**WHAT IS BEING ASKED**
In the data below, find the line containing "This screenshot has height=491, width=1024.", then set down that line and every later line up to and including the line containing "Task: Open The Undoing", exactly.

──────── EXTRACTED ENTRIES ────────

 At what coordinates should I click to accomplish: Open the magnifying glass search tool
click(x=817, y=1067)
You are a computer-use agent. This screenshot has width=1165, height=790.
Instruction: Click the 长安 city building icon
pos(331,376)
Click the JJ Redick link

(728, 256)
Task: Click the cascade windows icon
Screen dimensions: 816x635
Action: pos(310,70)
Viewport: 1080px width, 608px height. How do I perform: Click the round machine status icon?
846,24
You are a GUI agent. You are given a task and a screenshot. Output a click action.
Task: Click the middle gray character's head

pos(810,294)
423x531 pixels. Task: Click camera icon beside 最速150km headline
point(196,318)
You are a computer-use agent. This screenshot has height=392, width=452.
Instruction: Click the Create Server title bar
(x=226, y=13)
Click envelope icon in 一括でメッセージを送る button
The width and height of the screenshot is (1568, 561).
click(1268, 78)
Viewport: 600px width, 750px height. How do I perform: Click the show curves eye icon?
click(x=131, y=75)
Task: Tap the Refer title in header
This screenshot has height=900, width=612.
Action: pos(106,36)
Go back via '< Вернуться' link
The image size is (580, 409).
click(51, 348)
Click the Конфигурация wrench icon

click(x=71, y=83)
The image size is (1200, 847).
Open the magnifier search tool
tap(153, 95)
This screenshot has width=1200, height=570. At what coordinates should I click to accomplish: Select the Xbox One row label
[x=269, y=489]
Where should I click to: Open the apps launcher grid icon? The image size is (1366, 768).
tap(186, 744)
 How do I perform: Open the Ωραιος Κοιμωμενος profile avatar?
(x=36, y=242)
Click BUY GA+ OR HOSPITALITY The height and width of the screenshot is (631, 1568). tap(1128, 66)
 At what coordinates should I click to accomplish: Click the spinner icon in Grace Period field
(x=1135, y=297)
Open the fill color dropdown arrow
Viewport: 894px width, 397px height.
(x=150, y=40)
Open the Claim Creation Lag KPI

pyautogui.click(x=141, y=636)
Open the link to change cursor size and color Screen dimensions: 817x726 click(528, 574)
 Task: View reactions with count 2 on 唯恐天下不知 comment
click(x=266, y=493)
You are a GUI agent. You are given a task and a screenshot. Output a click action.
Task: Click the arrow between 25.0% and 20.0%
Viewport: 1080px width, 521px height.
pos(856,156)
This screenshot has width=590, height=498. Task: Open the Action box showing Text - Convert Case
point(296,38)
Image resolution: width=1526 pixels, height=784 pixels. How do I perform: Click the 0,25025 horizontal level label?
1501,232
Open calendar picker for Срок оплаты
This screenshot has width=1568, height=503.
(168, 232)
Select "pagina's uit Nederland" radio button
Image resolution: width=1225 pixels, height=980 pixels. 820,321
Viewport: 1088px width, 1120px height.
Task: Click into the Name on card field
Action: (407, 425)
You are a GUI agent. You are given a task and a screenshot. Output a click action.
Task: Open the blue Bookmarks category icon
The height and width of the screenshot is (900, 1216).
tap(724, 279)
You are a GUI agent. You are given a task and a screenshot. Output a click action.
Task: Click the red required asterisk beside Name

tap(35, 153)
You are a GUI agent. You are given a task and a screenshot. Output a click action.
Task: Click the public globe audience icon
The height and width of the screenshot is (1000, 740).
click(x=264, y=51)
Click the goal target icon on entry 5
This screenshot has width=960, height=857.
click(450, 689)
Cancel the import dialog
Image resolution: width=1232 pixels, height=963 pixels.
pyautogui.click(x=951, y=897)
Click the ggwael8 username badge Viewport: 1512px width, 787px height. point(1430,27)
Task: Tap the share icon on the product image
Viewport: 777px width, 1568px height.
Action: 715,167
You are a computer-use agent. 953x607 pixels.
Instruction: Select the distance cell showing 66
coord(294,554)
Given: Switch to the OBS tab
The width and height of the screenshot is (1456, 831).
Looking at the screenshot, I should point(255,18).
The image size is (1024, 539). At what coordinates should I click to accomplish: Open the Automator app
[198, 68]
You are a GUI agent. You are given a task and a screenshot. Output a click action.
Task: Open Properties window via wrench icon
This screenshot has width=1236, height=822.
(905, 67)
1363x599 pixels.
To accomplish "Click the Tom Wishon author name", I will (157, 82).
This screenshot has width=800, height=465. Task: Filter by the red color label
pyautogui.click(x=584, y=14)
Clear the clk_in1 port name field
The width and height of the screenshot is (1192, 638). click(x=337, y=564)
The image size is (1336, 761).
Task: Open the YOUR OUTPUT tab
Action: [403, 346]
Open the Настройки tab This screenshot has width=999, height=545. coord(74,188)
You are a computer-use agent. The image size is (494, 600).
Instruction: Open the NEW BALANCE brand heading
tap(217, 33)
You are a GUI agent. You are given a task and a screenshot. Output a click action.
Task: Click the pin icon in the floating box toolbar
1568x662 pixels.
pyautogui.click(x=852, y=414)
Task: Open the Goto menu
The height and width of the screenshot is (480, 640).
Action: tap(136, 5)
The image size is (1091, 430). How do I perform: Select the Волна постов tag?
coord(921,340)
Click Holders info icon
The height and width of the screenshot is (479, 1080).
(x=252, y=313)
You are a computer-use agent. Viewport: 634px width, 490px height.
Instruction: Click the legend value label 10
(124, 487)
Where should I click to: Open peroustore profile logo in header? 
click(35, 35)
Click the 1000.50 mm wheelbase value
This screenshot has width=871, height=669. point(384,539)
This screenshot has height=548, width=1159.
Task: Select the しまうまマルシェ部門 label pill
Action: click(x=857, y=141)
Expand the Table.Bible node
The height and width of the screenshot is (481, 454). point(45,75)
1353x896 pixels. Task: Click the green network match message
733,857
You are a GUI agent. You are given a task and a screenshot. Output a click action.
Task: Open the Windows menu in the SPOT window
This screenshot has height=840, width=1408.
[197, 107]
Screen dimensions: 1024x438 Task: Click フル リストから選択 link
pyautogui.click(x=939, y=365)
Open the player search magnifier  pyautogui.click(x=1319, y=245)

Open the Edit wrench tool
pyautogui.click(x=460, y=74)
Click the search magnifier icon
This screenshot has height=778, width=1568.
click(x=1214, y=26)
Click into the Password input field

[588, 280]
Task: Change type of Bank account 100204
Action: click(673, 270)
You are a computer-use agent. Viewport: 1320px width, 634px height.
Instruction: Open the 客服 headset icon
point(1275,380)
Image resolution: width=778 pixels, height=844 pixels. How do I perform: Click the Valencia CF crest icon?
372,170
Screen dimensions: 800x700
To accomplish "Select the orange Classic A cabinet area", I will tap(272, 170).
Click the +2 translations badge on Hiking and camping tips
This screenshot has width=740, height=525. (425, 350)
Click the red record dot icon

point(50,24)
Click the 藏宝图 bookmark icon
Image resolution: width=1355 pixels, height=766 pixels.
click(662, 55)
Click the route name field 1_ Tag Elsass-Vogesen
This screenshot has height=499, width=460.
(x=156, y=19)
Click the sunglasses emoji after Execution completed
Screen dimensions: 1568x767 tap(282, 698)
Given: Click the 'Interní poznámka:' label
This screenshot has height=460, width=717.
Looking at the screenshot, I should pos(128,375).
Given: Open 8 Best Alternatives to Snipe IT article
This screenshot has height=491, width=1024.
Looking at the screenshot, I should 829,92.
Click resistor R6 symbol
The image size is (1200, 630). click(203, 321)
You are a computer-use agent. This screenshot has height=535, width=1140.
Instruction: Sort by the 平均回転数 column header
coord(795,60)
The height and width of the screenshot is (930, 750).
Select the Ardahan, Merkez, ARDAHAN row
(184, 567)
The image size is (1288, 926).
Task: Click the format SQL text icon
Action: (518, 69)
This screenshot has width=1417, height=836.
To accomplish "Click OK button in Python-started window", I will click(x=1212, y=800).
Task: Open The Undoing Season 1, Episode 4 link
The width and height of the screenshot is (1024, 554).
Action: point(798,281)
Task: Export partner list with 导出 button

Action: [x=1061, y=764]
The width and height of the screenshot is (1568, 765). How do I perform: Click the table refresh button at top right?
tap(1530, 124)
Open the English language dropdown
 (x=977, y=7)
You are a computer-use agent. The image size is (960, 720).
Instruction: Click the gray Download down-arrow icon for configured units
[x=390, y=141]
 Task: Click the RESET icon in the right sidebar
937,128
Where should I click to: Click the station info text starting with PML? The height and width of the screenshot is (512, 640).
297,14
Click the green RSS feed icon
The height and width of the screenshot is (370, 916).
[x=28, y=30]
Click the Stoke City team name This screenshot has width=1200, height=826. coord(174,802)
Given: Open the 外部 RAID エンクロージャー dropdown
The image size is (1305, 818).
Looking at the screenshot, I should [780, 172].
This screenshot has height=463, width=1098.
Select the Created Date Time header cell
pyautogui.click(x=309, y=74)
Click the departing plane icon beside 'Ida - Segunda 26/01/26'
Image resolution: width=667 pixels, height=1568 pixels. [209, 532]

────────

**ANSWER BOX**
This screenshot has height=491, width=1024.
Looking at the screenshot, I should 829,92.
Click resistor R6 symbol
The image size is (1200, 630). click(203, 321)
You are a computer-use agent. This screenshot has height=535, width=1140.
Instruction: Sort by the 平均回転数 column header
coord(795,60)
The height and width of the screenshot is (930, 750).
Select the Ardahan, Merkez, ARDAHAN row
(184, 567)
The image size is (1288, 926).
Task: Click the format SQL text icon
Action: (518, 69)
This screenshot has width=1417, height=836.
To accomplish "Click OK button in Python-started window", I will click(x=1212, y=800).
Task: Open The Undoing Season 1, Episode 4 link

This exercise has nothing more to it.